Jezus uczy nas właściwej postawy. Nie możemy ignorować tego, co się wokół nas dzieje. Nie możemy odrzucać rzeczywistości i udawać, że ona nas nie dotyczy. Nie możemy walczyć ze światem i z tym wszystkim dookoła nas, co nie jest do nas podobne, co nie jest zgodne z naszym wyobrażeniem o świecie, co nie jest zbieżne z naszym systemem wartości.
Bóg daje nam możliwość tego, by spojrzeć Jego oczami na „monetę” naszego życia i świata wokół nas. To spojrzenie pozwala nam zobaczyć prawdziwą cenę życia, świata, pieniędzy, wiedzy. Świat nie jest zły. Bóg stworzył go pięknym i dobrym. Bóg zaproponował harmonię w świecie i w życiu człowieka. Może dlatego się gubimy w życiu, że przestaliśmy czuć ten rytm Bożego oddechu w nas. Zasapaliśmy się w pogoni za tym, co nie daje radości, szczęścia, pokoju.
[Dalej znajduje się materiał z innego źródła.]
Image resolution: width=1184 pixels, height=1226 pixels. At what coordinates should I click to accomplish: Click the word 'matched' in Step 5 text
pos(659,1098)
Trzeba zatem od czasu do czasu wziąć do ręki tę „monetę” swojego życia i nazwać po imieniu to, co ważne i co nieważne (niekoniecznie złe).
Jak dobrze, że jako wierzący mamy takie „lustro”, w którym możemy się przejrzeć, nazwać rzeczy po imieniu, zobaczyć siebie i świat w rzeczywistych barwach i kształtach. Żeby nam tylko wystarczyło odwagi. Żeby nam nie zabrakło sił. O to Pana Boga prośmy, byśmy w życiu stosowali Boże spojrzenie na świat – spojrzenie jasne, spojrzenie mądre, spojrzenie prawdziwe… To pomoże nam dokonać właściwych wyborów w trudnych chwilach, nieprostych decyzjach.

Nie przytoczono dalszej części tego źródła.